TRECHO DA PÁGINA:
>>>>>
Um argumento a favor do pessimismo com relação ao desempenho das criptomoedas em março relaciona-se ao mercado de ações e às expectativas para ele.
A recuperação do mercado de criptomoedas aconteceu em paralelo com o de ações, e tanto um como outro movimento compartilhava pelo menos uma causa: a expectativa, até agora frustrada, de que o Fed, banco central dos Estados Unidos, estivesse perto de se dar por satisfeito em sua resposta à inflação americana, que havia atingido a maior marca desde o início da década de 80, e começasse a afrouxar sua política monetária.
É razoável supor que o mercado de criptomoedas acompanhe o de ações se este começar a cair. Neste ponto, devemos citar uma nota produzida por analistas do Morgan Stanley, liderados por Mike Wilson, diretor de investimentos da empresa, escolhido o melhor estrategista de portfólio na última pesquisa da editora de material de negócios Institutional Investor (outros 15 analistas foram selecionados em áreas como seguros, semicondutores e software).
A nota apontou que o comportamento recente das cotações das ações encaixa-se em um padrão que se manifesta frequentemente: a amenização, entre relatórios trimestrais de ganhos, de um bear market (mercado em baixa), que, logo depois, retoma a trajetória de baixa. Para os autores da nota, é o que está acontecendo agora, com semanas consecutivas de queda do S&P 500.
A resistência da inflação americana tem afetado as expectativas do mercado, que passou a pensar que o Fed persistirá em sua política monetária rígida para combatê-la. Além disso, os analistas liderados por Wilson julgam que, de modo geral, as ações já estão cotadas a valores pouco realistas e que a recessão experimentada pelos lucros das empresas que as emitiram continuará por algum tempo.
<<<<<
DADOS:
>>>>>
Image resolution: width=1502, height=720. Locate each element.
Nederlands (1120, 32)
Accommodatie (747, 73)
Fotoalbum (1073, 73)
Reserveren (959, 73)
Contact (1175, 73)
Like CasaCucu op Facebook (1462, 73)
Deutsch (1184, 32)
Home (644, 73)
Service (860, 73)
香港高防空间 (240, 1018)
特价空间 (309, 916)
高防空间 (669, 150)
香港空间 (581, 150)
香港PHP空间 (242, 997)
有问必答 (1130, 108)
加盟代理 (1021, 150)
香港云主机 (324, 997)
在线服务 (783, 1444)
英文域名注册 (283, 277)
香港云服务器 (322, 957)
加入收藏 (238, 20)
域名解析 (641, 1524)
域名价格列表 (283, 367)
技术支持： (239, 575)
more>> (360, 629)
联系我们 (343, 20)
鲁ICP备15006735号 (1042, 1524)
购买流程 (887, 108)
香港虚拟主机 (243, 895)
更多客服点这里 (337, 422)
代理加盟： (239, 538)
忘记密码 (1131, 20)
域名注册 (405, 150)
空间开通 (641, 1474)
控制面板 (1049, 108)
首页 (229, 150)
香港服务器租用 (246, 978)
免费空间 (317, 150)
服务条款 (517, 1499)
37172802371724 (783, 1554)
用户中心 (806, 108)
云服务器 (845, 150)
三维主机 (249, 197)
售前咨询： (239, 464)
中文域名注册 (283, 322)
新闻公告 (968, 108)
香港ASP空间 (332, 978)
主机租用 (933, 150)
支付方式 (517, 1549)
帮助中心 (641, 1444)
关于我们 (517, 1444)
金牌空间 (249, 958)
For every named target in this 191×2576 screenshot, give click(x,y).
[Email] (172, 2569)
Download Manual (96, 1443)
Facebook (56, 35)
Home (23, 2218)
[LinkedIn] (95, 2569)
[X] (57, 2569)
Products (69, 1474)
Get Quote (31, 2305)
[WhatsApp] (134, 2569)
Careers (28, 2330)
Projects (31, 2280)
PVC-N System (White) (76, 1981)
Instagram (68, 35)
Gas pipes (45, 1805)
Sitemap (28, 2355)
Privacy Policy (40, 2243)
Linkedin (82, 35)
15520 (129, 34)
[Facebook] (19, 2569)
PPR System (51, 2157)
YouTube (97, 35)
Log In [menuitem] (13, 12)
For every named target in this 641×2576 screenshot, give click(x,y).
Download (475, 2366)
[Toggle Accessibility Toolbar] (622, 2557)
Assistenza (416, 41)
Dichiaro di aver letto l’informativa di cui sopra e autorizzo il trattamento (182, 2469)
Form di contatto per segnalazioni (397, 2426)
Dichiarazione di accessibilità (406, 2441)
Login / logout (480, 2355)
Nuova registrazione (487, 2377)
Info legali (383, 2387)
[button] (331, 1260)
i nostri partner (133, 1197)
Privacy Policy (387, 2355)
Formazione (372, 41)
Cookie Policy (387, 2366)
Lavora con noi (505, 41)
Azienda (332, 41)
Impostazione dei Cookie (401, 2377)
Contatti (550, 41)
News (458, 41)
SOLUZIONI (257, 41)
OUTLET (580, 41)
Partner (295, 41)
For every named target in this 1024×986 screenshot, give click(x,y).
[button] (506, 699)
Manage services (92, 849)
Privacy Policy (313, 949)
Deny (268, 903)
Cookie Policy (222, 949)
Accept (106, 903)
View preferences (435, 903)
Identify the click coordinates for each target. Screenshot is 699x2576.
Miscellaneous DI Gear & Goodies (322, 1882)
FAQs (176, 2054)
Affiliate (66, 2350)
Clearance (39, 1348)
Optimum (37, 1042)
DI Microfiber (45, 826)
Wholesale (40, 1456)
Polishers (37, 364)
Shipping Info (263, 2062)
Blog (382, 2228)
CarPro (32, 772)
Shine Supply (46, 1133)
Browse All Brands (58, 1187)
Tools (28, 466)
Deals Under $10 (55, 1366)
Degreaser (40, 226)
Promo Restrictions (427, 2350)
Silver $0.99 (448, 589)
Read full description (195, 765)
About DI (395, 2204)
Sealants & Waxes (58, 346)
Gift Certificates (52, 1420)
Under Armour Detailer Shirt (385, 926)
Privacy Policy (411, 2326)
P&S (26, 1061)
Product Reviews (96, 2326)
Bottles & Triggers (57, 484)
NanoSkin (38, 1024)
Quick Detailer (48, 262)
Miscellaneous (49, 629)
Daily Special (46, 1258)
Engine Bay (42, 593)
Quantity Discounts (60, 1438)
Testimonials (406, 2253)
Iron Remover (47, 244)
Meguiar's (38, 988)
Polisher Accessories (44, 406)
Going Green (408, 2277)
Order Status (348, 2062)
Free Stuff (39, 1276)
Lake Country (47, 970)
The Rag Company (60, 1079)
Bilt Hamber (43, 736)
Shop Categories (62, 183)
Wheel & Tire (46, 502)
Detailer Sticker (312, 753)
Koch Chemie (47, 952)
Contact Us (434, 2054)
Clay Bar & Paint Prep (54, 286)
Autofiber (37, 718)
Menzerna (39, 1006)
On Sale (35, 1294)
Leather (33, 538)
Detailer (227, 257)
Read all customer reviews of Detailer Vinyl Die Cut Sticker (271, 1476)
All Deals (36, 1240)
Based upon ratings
<<<<<
TAREFAS E EXERCÍCIOS:
1) Indique se cada afirmação concorda com o trecho sobre criptomoedas e ações, respondendo sim ou não e citando literalmente as palavras do trecho que decidem a questão: (a) Mike Wilson é diretor de investimentos do Morgan Stanley; (b) a inflação americana atingiu a maior marca desde o início da década de 90; (c) segundo a nota, o S&P 500 teve semanas consecutivas de alta.
2) Transcreva sem nenhuma alteração as linhas das entradas, começando pela primeira delas e seguindo até a linha que contém "联系我们 (343, 20)", com as duas extremidades incluídas.
O trecho e as entradas não têm nenhuma relação entre si.

LISTA DE SOLUÇÕES:
1)
(a) Sim: "Mike Wilson, diretor de investimentos da empresa".
(b) Não: "que havia atingido a maior marca desde o início da década de 80".
(c) Não: "com semanas consecutivas de queda do S&P 500".

2)
Image resolution: width=1502, height=720. Locate each element.
Nederlands (1120, 32)
Accommodatie (747, 73)
Fotoalbum (1073, 73)
Reserveren (959, 73)
Contact (1175, 73)
Like CasaCucu op Facebook (1462, 73)
Deutsch (1184, 32)
Home (644, 73)
Service (860, 73)
香港高防空间 (240, 1018)
特价空间 (309, 916)
高防空间 (669, 150)
香港空间 (581, 150)
香港PHP空间 (242, 997)
有问必答 (1130, 108)
加盟代理 (1021, 150)
香港云主机 (324, 997)
在线服务 (783, 1444)
英文域名注册 (283, 277)
香港云服务器 (322, 957)
加入收藏 (238, 20)
域名解析 (641, 1524)
域名价格列表 (283, 367)
技术支持： (239, 575)
more>> (360, 629)
联系我们 (343, 20)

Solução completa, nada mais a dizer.